The by-election may offer a quick opportunity for Neil Garratt, Crowley’s former deputy leader, to regain his seat on the council, which he lost in May. McManus was known to be a close supporter of Garratt when they served on the council together between 2014 and 2018, so his resignation now may include an element of calculation to assist his colleague.
May’s local elections proved to be a night of mixed results for Sutton’s Tories, who while they saw the LibDems lose 12 seats, they failed to wrest control of the council from them.
Before McManus’s resignation on Friday, the Tories held 18 council seats in Sutton. The LibDems have 33 of Sutton’s 54 seats, with three held by independents.

How the people of Belmont voted in May. They will have to vote again in October
Belmont residents are likely to be subjected to some fierce campaigning over the coming few weeks.
Council leader Ruth Dombey’s LibDems have felt the impact of the loss of the 12 seats in their campaign account’s bank balance, to the extend of about £12,000 a year less income than previously, generated from the money paid over by the councillors from their council allowances.
The Belmont by-election will give them an opportunity to redress at least part of that loss.
The LibDems will probably pick the usual older, white male candidate (probably a local retired teacher or chair of the friends of a park) that tends to serve them well in by-elections.

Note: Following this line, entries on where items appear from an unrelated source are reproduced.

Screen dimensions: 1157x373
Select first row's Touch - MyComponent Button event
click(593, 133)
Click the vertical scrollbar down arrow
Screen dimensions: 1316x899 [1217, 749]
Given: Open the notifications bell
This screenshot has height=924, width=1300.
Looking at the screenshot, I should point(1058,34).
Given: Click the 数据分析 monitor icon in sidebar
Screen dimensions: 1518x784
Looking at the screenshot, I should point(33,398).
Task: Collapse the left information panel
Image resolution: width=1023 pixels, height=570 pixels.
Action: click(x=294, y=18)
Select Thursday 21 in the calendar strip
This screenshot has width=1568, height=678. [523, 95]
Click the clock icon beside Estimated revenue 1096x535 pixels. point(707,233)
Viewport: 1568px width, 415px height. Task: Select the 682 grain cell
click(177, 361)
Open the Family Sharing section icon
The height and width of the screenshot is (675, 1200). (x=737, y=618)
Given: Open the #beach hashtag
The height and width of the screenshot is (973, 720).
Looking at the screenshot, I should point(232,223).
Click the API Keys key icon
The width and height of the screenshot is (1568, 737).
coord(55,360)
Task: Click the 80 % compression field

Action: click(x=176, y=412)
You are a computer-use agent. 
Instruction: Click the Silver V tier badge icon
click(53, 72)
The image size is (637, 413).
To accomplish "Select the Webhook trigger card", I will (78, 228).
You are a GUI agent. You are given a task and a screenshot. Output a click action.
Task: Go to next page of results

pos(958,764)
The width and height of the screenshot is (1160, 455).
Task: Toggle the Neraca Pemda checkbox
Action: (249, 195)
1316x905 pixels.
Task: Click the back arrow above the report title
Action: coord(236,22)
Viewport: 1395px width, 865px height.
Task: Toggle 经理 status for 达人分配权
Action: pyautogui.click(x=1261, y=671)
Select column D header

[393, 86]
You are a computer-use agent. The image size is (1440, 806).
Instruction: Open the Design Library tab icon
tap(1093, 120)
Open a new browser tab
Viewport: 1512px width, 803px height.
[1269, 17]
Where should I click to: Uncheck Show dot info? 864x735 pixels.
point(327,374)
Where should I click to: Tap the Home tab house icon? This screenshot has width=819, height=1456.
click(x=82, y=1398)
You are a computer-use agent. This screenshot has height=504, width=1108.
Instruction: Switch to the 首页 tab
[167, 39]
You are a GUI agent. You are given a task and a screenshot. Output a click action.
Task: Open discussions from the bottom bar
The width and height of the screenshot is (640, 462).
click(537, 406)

But their record on the council is likely to come under assault in the by-election not only from the Tories, but also from Labour and a candidate aligned with the three independent councillors who were elected in Beddington North in May.
#SuttonBinShame is still a hot topic, as is the Beddington incinerator, just before it is finally fired up, and the status of St Helier Hospital.
Strong front-runner as Labour candidate is likely to be local ward resident Marian Wingrove, who fought the ward in May.
And there is a strong possibility that also on the ballot paper will be Cherry Mattey, an unsuccessful LibDem candidate in Belmont ward in 2014.
She is married to Nick Mattey, the independent councillor in Beddington North who has been the scourge of Sutton’s Liberal Democrats over the Beddington incinerator and a range of other issues over the past four years.
Having been expelled from the LibDems for whistle-blowing over the financial arrangements between Sutton LibDems, local MP Tom Brake, and incinerator operators Viridor, Nick Mattey stunned his former party colleagues in May by not only retaining his council seat but also seeing two LibDems lose theirs in Beddington North, ousted by independents.
A re-run of that kind of campaigning is likely to be very damaging to any LibDem candidate in Belmont, and will probably ensure that the Conservatives retain the seat, despite McManus’s apparent fickleness.